RRI.CO.ID, Sleman - Di tengah era yang serba cepat seperti saat ini, masyarakat didorong untuk tetap rutin berolahraga. Olahraga tak selalu diwujudkan dengan kegiatan yang berat, tapi bisa dilakukan dengan cara yang sederhana, mudah, dan menyenangkan.

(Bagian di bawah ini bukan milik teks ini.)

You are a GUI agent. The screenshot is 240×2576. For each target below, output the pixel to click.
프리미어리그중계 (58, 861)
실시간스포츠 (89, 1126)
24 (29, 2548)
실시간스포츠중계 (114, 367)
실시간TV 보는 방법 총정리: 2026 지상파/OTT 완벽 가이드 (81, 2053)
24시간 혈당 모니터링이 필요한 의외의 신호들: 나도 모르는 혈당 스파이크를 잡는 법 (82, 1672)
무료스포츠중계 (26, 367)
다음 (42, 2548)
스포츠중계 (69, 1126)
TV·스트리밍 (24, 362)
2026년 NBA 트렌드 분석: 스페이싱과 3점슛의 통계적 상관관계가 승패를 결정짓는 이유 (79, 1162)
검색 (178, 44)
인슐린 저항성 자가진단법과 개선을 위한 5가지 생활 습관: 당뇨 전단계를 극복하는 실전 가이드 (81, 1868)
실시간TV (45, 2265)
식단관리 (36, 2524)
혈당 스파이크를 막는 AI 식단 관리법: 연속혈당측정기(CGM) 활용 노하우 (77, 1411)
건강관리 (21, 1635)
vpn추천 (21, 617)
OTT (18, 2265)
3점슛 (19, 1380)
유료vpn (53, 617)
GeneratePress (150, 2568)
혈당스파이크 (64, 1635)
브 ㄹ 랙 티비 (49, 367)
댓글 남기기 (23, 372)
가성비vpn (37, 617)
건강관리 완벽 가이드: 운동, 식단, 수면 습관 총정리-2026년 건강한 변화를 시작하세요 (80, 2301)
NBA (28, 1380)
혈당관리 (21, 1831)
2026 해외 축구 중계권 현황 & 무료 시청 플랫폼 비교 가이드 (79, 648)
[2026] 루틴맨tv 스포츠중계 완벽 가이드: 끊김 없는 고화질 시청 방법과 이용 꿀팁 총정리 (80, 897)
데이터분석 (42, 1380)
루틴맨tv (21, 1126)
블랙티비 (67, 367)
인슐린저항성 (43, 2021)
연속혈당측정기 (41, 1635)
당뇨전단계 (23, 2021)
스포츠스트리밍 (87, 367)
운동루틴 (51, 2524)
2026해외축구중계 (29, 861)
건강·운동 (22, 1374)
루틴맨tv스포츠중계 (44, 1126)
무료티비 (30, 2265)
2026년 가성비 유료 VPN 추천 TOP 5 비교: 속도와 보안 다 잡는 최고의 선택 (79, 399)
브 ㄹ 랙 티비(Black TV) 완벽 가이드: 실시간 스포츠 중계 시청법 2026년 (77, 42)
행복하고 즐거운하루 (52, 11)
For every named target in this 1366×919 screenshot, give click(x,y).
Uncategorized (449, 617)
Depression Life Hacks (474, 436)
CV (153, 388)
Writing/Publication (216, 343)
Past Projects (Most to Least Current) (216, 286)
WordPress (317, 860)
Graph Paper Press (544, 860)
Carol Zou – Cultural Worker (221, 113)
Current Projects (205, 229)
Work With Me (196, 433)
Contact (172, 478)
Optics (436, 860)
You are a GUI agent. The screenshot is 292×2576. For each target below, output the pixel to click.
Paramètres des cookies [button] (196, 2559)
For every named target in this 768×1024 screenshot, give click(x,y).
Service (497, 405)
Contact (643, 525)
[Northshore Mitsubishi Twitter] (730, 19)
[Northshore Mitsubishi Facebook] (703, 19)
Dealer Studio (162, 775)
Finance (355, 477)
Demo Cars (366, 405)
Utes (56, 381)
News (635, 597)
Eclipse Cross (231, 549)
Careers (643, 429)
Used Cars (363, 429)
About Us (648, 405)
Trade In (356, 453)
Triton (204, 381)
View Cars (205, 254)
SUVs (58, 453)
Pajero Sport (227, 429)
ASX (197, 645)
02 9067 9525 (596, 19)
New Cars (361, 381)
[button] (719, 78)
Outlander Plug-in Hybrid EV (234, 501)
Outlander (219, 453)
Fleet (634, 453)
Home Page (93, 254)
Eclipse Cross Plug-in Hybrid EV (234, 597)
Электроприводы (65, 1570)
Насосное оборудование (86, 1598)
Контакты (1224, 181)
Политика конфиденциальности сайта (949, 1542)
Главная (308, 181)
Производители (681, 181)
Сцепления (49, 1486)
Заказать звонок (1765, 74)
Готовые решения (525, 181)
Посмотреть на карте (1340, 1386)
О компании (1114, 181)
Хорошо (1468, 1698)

Dokter Olahraga sekaligus Health Influencer dr. Ikhwan Zein menyebut masyarakat dianjurkan untuk berolahraga setidaknya 150 menit untuk intensitas rendah atau 75 menit untuk intensitas tinggi dalam sepekan. Jumlah ini bisa dibagi-bagi menjadi minimal 10 menit setiap harinya. Ikhwan menyebut, aktivitas olahraga tak perlu berat. Bahkan bisa dilakukan dengan menari atau dance. Menurutnya, dance merupakan aktivitas fisik yang memenuhi unsur durasi intensitas sehingga termasuk ke dalam olahraga kardio atau aerobik.

"Akan sangat related ketika ada kegiatan yang mendorong anak muda untuk bisa meningkatkan aktivitas fisik lewat gerakan menarik sehingga bisa konsisten," kata Ikhwan saat ditemui di Sleman, Jumat, 28 Agustus 2026.

Meski hanya dilakukan 15 menit setiap harinya, Ikhwan mengatakan aktivitas fisik dapat mengurangi potensi berbagai potensi penyakit tidak menular. Seperti serangan jantung, stroke, hingga obesitas. Menurut Ikhwan, semakin sering melakukan aktivitas fisik secara rutin, maka akan meningkatkan kebugaran jantung dan paru-paru sehingga dapat meningkatkan daya tahan tubuh. Di sisi lain, ada berbagai upaya lain yang perlu dilakukan untuk memastikan tubuh dalam kondisi sehat dan bugar. Diantaranya adalah mencukupi asupan makanan bergizi, istirahat yang cukup, hingga meninggalkan kebiasaan merokok dan mengonsumsi alkohol.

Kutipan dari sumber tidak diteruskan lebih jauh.